Rubyで外部のWebサイトにアクセスするためのライブラリとして標準で付属しているのがopen-urlです。open-urlについて解説する前に、スクライピングの基本について解説します。
スクライピングとは
今回取り上げるスクライピングとはWeb scrapingのことで、プログラムを使って外部のWebサイトにアクセスし、そのサイトから取得したHTMLを解析し、記載されている情報を利用する方法です。
例えば検索エンジンは、自動的にWebサイトにアクセスしてキーワードを抽出することで、利用者が検索したキーワードに合致するページを紹介しますが、これもスクライピングの一種です。
また他のサイトの情報を自社のWebサイトで活用するケースの他、自社のWebサイトを自動的にチェックするためのプログラムなどにも応用できます。
Rubyで外部サイトにアクセスするのは面倒
Rubyでファイルを読み込むには、IO.openメソッドを利用します。ファイルシステムにアクセスするためのIOクラスは標準で組み込まれているので、特別なライブラリを読み込むことから利用できます。
Rubyでスクライピングの処理を作るならネットワークにアクセスする機能を使い、外部のWebサイトにアクセスする機能を利用します。しかしこの機能はRubyの標準として組み込まれてはいません。そのため外部のライブラリを利用します。
RubyでWebサイトを開くには
Rubyにはネットワークを利用するための基本的な機能が組み込まれており、それを使ってHTMLを取得することが可能ですが、使い易いとは言えません。そこでファイルにアクセスするopenメソッドと同じように使える機能がopen-uriライブラリとして用意されています。
インターネットでRubyによるスクライピングを検索すると、nokogiriというgemライブラリとopen-uriライブラリがヒットします。このnokogiriというgemライブラリは、Webサイトにアクセスする処理にopen-uriライブラリをそのまま利用しています。
Rubyでスクライピング用のプログラムを作るには、open-urlライブラリの使い方を学んでください。
open-uriライブラリの使い方
open-uriライブラリは、Rubyでhttpプロトコル、またはftpプロトコルで外部のWebサイトにアクセスし、まるでファイルを読み込むようにHTMLを読み込む機能を提供します。
使い方はファイルにアクセスするopenと似ていますが、全く同じではありません。次からopen-urlライブラリとそれに含まれているURI.openメソッドの使い方を紹介します。
ライブラリ読み込み
open-uriライブラリの機能を利用するには、このライブラリを読み込まなければなりません。ソースファイルの中でrequireメソッドによりopen-uriライブラリを読み込んでください。
open-uriライブラリの読み込み方法
require 'open-uri'
ファイルのように取り込む
open-uriライブラリを利用して外部のWebサイトを取り込むには、URI.openメソッドを使います。最初の引数は参照したいWebサイトのURIで、さらに必要に応じてオプションの指定が指定です。

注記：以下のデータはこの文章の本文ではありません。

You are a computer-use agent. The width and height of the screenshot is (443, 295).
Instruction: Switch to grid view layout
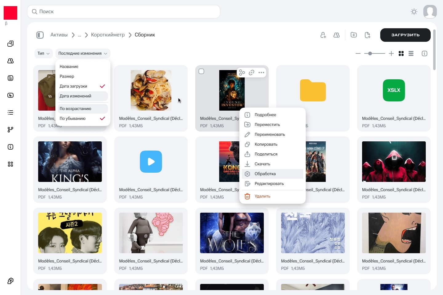pos(401,53)
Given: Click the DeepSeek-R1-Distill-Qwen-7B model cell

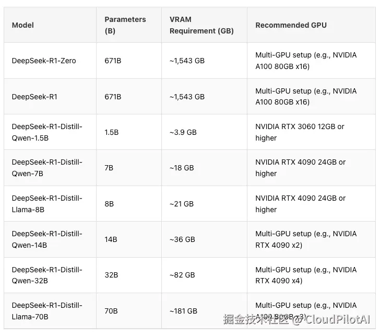Looking at the screenshot, I should [x=47, y=168].
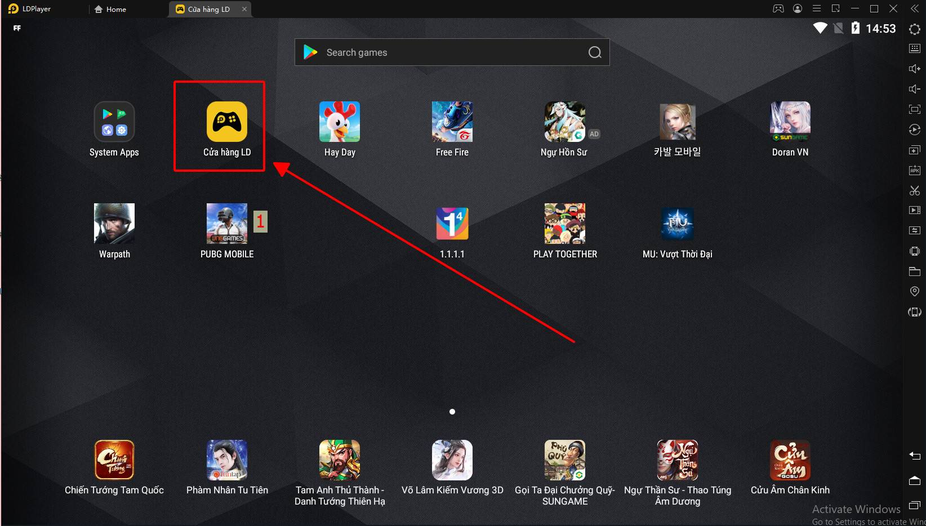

またURI.openメソッドで取り込んだHTMLは、URI.openメソッドに続けて記述するブロックでファイルと同じように扱えます。
URI.openメソッドの文法(ブロックを使う方法)
open(外部のWebサイトのURL) { |f|
処理
}
URI.openメソッドを使った例(ブロックを使う方法)
require 'open-uri' url = 'https://example.com' URI.open(url) { |f| f.each_line(|line| p line } }
この例ではURI.openでurlから取得したHTMLを、ブロック内の変数fに格納し、さらにeach_lineで1行ずつ変数lineに入れてそれを表示しています。
文字列として取り込む
先ほどブロックを利用して指定したWebサイトのHTMLを処理する方法を紹介しましたが、文字列として取り込み、それを処理することも可能です。
URI.openメソッドの文法(文字列として取り込む方法)
文字列変数 = URI.open(外部のWebサイトのURL)
URI.openメソッドを使った例(文字列として取り込む方法)
require 'open-uri' url = 'http://example.com/' file = URI.open(url) puts file.read
この例ではURI.openでurlから取得したHTMLを、文字列のオブジェクトfileに取り込み、readメソッドでその内容を表示します。
メタ情報にアクセスする
今回紹介しているURI.openメソッドを利用すると、指定したURLから取得したHTMLの他に、その属性やメタ情報なども取り出せます。なお属性に含まれる情報は、文字コードやヘッダに含まれる文字列です。
次からURI.openメソッドを利用してメタ情報を参照する方法を紹介します。
文字コードを取得する
Webページの表示に使われるHTMLは、パソコンのテキストエディタでも作成できます。もしWindows標準のメモ帳でHTMLを作成した場合、文字コードにUTF-8が使われているのをご存じでしょうか。他にもSJISやEUCなどの文字コードも使用可能です。
Rubyでは、プログラム内で使用する文字コードが設定されており、その文字コードと一致しないHTMLを読み込んでしまうと、文字化けにより誤動作することがあります。そのためHTMLを処理する前に文字コードをチェックし、必要なら文字コードを変換します。
URI.openメソッドでWebサイトを読み込んだ場合、そのメタ情報として文字コードの参照が可能です。次の例のように「charset」を指定して参照してください。
文字コードの参照方法
require 'open-uri' url = 'https://example.com' URI.open(url) { |f| p f.charset # 文字コードが表示される }
content_typeを取得する
WebブラウザからWebサーバーにアクセスした場合、HTMLの送信される訳ではありません。通信データに埋め込まれるデータもあります。その1つがcontent_typeです。content_typeによって受け取ったデータがHTMLか画像かを判定します。
URI.openメソッドでHTMLを取得した際、メタ情報としてcontent_typeを参照可能です。次の例のように「content_type」を指定して参照してください。
content_typeの参照方法
require 'open-uri' url = 'https://example.com' URI.open(url) { |f| p f.content_type }
metaタグの情報
最近のよく参照されるWebサイトのHTMLには、Googleなどの検索エンジンに評価してもらうための情報をmetaタグの中に記述しています。URI.openメソッドを利用すれば、このmetaタグに記述された情報をハッシュとして取り出すことが可能です。
meta情報をハッシュとして取り出すには下の例のように「meta」メソッドを使います。
metaタグの情報を取り出す例
require 'open-uri' url = 'https://example.com' URI.open(url) { |f| p f.meta }
まとめ
これまで解説したようにopen-uriライブラリを利用することで、外部のWebサーバーからHTMLを読み込む処理を作ることが可能です。そしてこの機能はRubyを利用したスクライピングやWebサイトに対する接続テストなどに利用できます。
ただしスクライピングで他社のサイトの情報を勝手に利用すると著作権の問題や相手のサービスを妨害する行為とみなされるなど、いろいろな問題が発生します。そのようなリスクがあることを理解したうえでopen-uriライブラリを利用してください。